Page text:
First of all, it is advisable to include an explicit clause signifying that the obligations of the individual special purpose vehicles are independent of each other and do not establish any joint and several liability. It must also be emphasised that events occurring within one project – particularly a default – do not have any effect on other projects or that effects such as an event of default are restricted to the specific project.
The above-described clause needs to be reflected in the rest of the contractual documentation. Each individual reference to the “borrower” and the consequences that arise from this must be examined critically with respect to possible portfoliowide effects. This applies especially to representations, warranties, guarantees and default clauses. Representations and warranties have to be provided by each individual special purpose vehicle and restricted to their respective projects. Clauses that ostensibly do not have any collective effect, such as termination options in the event of a change in legal framework, should also be reviewed critically. If amendments to statutory law are limited to definable projects, this must already be taken into account in the contractual documents in the form of a limitation of possible consequences.

(Collected data)
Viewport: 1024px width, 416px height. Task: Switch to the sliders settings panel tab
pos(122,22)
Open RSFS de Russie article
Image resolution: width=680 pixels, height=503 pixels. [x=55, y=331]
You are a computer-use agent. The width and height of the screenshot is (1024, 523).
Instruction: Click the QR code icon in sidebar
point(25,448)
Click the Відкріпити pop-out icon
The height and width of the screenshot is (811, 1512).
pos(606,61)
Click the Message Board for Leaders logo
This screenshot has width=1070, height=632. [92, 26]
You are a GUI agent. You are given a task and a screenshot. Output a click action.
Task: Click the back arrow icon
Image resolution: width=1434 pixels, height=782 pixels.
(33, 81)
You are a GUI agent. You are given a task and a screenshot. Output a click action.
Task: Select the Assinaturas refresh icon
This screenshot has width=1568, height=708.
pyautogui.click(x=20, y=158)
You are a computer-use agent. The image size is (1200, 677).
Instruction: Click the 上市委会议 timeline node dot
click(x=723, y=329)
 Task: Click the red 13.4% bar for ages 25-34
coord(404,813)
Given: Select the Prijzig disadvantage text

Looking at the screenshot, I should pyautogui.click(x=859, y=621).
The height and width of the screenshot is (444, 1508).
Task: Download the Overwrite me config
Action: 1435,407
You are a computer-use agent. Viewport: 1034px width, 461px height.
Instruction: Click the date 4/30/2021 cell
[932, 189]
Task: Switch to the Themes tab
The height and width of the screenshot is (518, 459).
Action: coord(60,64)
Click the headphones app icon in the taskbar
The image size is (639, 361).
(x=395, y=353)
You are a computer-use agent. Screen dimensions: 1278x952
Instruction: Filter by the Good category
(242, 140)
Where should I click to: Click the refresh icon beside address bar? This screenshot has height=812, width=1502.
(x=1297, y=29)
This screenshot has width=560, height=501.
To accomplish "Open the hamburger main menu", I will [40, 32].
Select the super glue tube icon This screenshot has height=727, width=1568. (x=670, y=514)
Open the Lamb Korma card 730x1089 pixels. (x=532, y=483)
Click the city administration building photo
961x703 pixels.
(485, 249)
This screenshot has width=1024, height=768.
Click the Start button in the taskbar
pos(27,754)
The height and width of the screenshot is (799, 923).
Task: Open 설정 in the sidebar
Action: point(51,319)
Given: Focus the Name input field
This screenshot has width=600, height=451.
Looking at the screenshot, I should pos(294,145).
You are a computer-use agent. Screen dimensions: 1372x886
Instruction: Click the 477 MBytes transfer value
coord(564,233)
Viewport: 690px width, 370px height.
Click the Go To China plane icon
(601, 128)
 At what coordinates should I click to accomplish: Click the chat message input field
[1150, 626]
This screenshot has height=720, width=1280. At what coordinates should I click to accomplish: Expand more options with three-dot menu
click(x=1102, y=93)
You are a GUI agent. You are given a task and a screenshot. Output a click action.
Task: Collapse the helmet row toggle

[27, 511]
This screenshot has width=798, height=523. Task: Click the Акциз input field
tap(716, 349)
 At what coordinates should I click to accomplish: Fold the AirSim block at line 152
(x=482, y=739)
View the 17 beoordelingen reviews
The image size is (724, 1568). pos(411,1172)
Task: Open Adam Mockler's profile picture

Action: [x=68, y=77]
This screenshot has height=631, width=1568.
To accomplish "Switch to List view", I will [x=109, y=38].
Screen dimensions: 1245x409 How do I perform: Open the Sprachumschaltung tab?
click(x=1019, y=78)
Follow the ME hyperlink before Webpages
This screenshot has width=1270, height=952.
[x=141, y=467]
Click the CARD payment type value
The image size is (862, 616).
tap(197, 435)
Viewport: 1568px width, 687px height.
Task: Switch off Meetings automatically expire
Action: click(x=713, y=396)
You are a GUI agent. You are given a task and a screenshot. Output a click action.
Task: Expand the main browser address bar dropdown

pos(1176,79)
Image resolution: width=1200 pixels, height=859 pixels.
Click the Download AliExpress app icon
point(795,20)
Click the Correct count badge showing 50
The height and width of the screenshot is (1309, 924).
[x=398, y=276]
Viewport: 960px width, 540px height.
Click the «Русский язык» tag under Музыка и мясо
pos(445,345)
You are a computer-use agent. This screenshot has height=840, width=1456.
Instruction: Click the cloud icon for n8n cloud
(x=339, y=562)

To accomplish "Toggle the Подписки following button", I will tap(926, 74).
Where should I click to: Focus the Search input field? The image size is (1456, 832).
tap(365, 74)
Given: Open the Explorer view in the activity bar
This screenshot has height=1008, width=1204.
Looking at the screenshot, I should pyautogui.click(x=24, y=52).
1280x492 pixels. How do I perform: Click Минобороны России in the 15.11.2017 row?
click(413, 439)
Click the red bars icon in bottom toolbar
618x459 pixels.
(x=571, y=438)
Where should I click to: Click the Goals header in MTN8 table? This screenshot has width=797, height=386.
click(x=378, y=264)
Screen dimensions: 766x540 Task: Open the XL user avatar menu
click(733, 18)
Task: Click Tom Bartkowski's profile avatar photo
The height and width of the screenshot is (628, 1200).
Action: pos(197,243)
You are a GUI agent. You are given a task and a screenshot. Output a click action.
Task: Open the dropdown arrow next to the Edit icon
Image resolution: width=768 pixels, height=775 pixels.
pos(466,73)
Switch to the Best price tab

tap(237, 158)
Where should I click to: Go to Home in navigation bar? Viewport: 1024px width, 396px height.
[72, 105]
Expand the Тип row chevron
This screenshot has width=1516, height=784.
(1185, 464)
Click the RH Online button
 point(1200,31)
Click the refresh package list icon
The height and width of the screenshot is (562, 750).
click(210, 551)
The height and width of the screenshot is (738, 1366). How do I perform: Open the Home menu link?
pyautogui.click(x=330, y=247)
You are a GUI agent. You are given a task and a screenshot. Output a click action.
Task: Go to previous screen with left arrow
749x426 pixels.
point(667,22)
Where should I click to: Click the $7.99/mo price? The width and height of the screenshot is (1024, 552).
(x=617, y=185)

Questions:
A: Reproduce the stretch of the text on special purpose vehicle clauses from "First of all, it" through "the specific project.".
B: Resume the text on special purpose vehicle clauses, starting after its final sentence.

Answers by task:
A:
First of all, it is advisable to include an explicit clause signifying that the obligations of the individual special purpose vehicles are independent of each other and do not establish any joint and several liability. It must also be emphasised that events occurring within one project – particularly a default – do not have any effect on other projects or that effects such as an event of default are restricted to the specific project.

B:
The documentation for portfolio project financing typically comprises a number of contracts. Reference has already been made to security and intercreditor agreements. These agreements must also reflect the above-described separation of the projects. This leads to fewer difficulties in individual loan agreements that are concluded on the basis of the framework agreement with the individual special purpose vehicles, because the project is then already individualised. This does not necessarily apply to security agreements, however. The definition of the secured claims, in particular, involves the risk that the individual projects might be combined, and it must thus be subjected to close scrutiny.
In all of this, it is important not to lose track of the interests of the financing parties in securing their position. These interests can, however, be counterbalanced by means of the distribution of surpluses from the individual projects. It is conceivable, for example, that current surpluses from all of the projects are initially – i.e. before being paid out to shareholders or sponsors – directed to a central account. In the event of an appropriate need (to be defined), weaker projects could be “cross-subsidised” from this account. In this context, an individually negotiated cash waterfall is suitable for taking the different interests of the parties into account.
Portfolio project financing offers time and financial advantages. At the same time, however, there is a substantial risk that negative developments in one project might infect the entire portfolio. It is already apparent from this brief description of individual aspects for consideration that there is no “one-size-fits-all” solution and that individual structuring of contractual documents is necessary in order to reconcile the interests of sponsors and lenders.